PROBLEM STATEMENT: Find the line with "You are a GUI" in the entries below. Repeat it, every following line, and the line with "a demo account", exactly and with nothing added.

PROVIDED DATA:

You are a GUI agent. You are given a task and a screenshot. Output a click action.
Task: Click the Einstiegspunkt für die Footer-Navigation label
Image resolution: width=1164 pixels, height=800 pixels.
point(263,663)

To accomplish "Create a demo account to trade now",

---

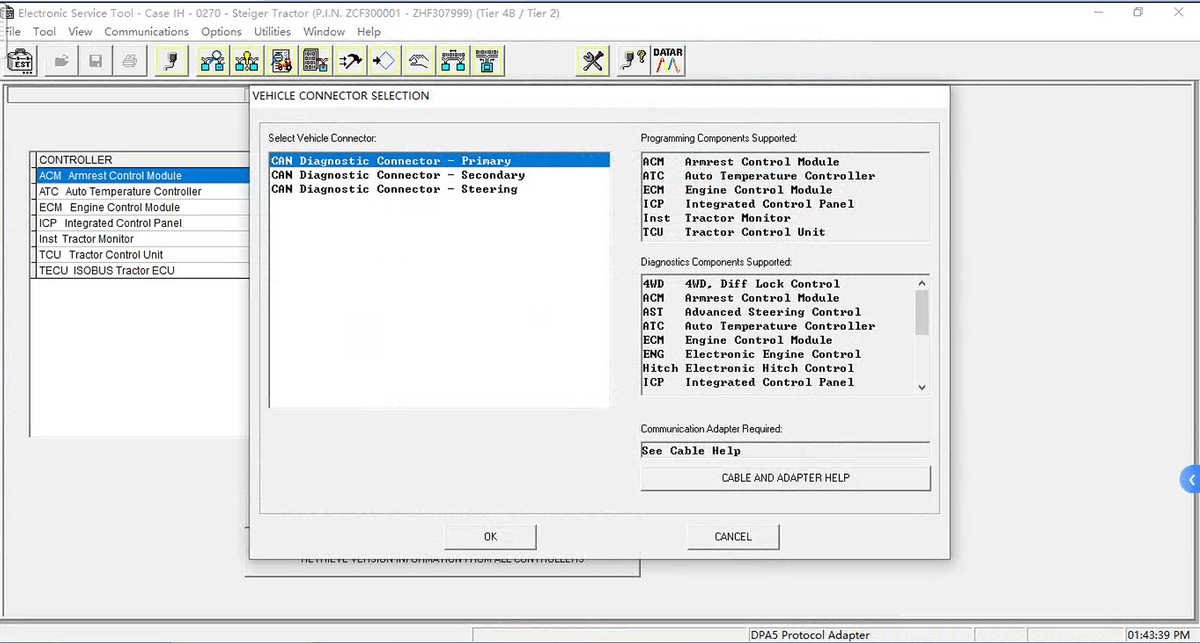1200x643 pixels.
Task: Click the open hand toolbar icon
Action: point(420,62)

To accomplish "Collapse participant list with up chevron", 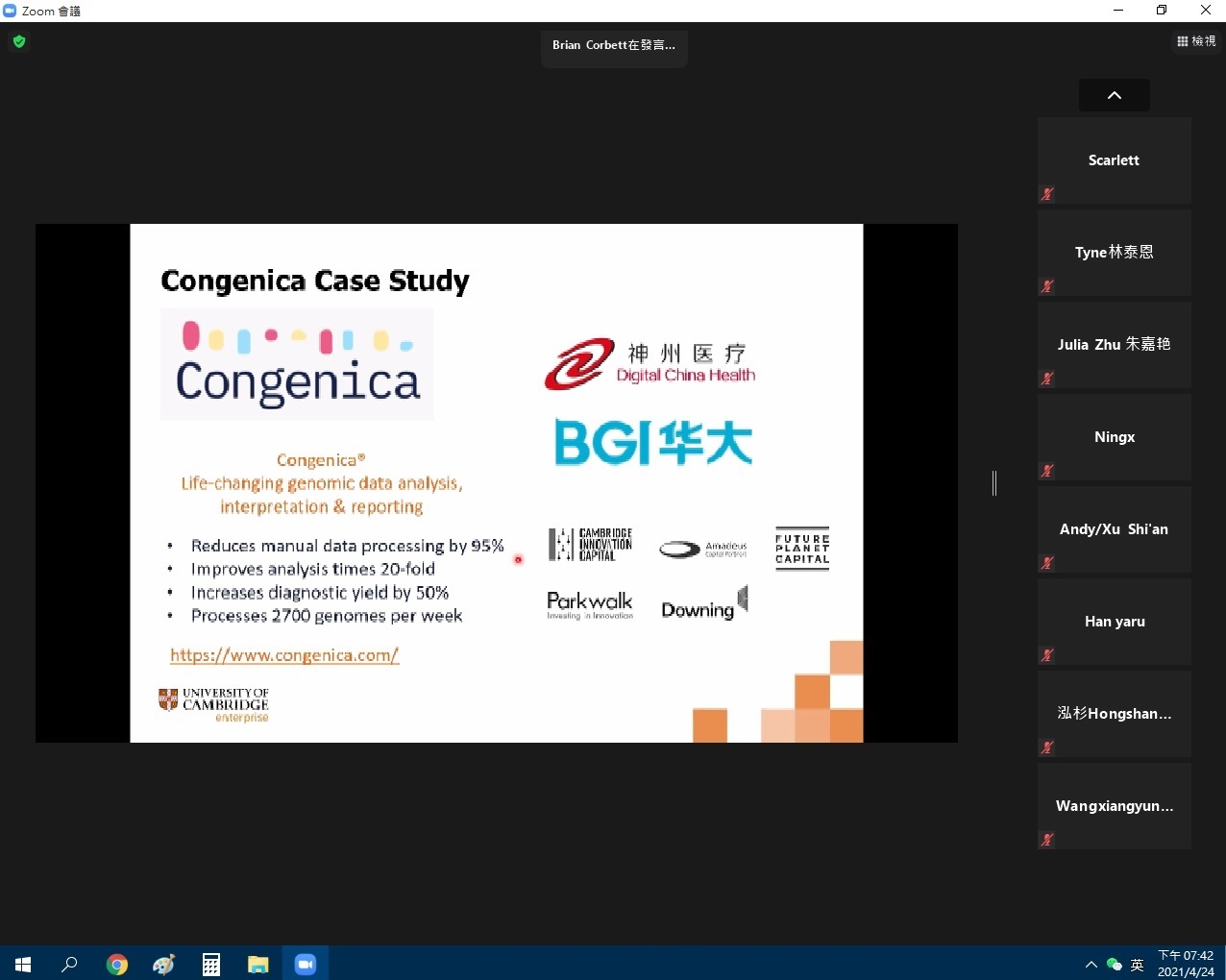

EXERCISE RESULT:
You are a GUI agent. You are given a task and a screenshot. Output a click action.
Task: Click the Einstiegspunkt für die Footer-Navigation label
Image resolution: width=1164 pixels, height=800 pixels.
point(263,663)

To accomplish "Create a demo account to trade now",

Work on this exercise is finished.